→ Data records
____
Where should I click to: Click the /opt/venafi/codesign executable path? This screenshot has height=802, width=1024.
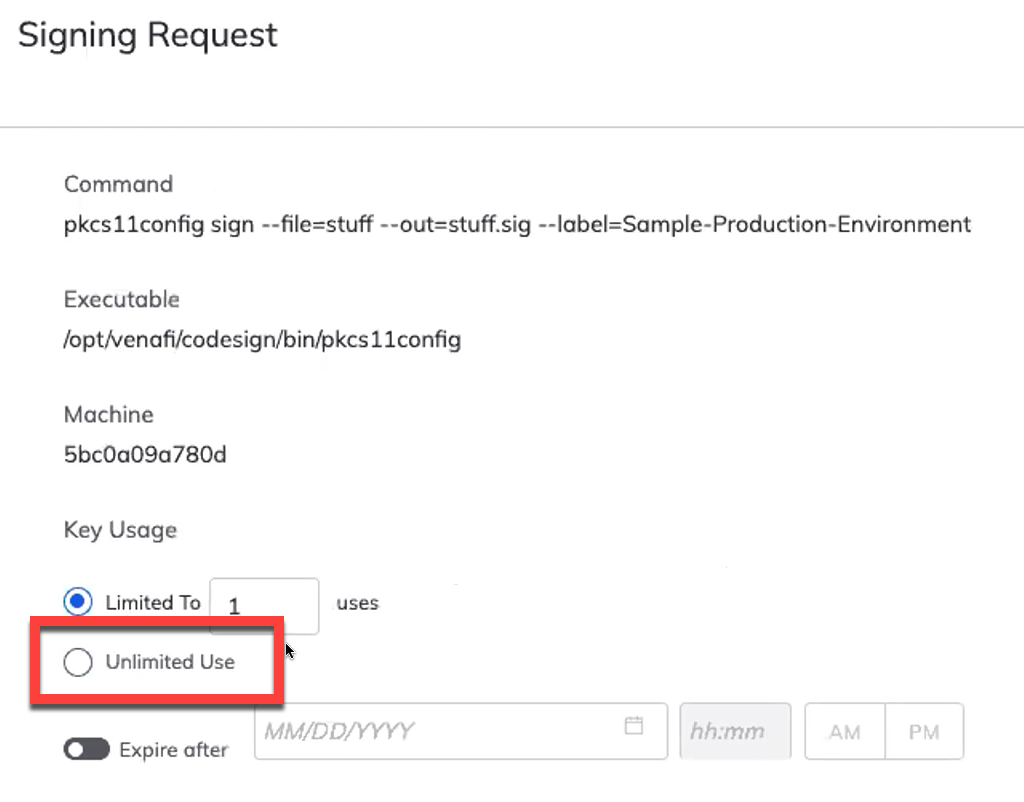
____
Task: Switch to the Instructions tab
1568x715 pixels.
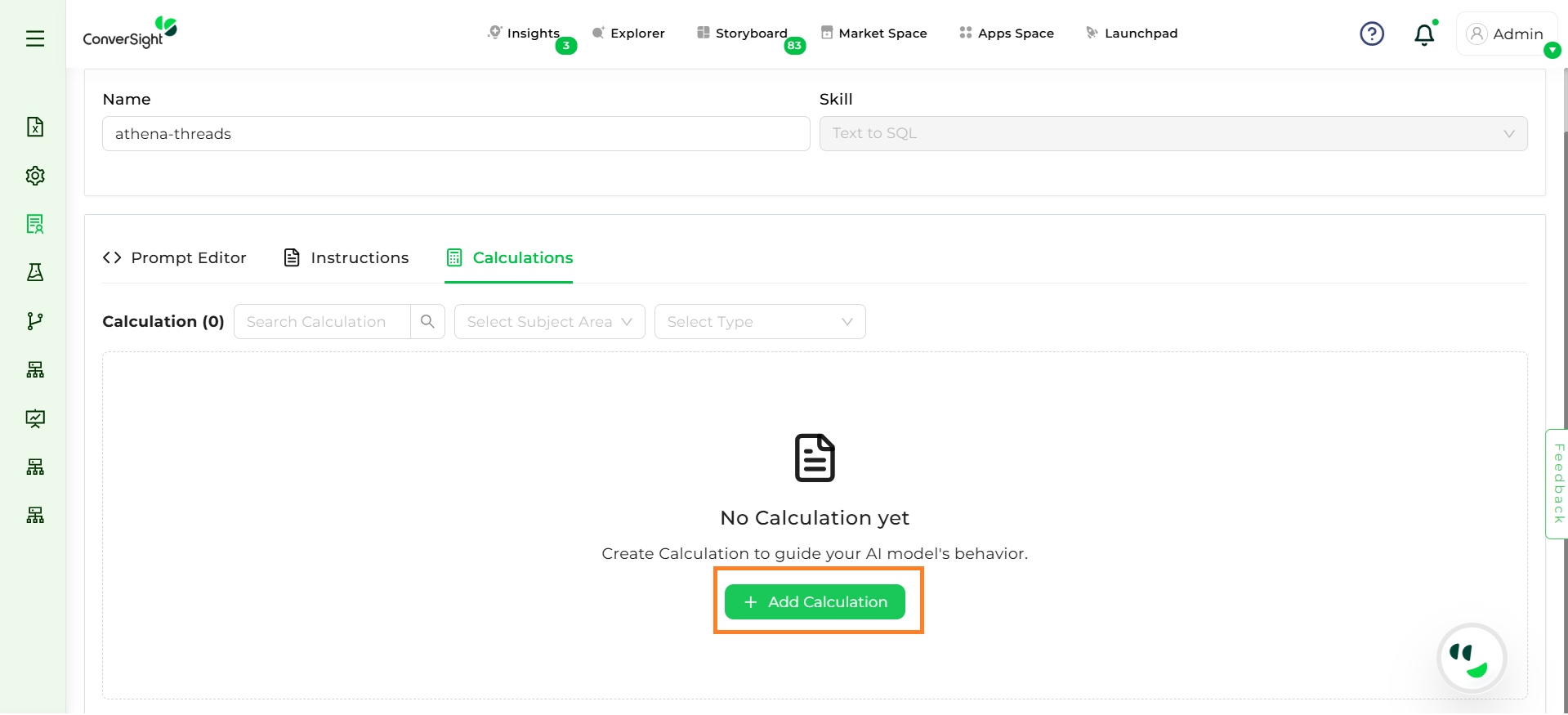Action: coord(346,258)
____
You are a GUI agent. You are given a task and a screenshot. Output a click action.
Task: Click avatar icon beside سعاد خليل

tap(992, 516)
____
Scan the material above. Extract every line in which the word "screenshot" occurs.

→ Worked solution
Where should I click to: Click the /opt/venafi/codesign executable path? This screenshot has height=802, width=1024.
You are a GUI agent. You are given a task and a screenshot. Output a click action.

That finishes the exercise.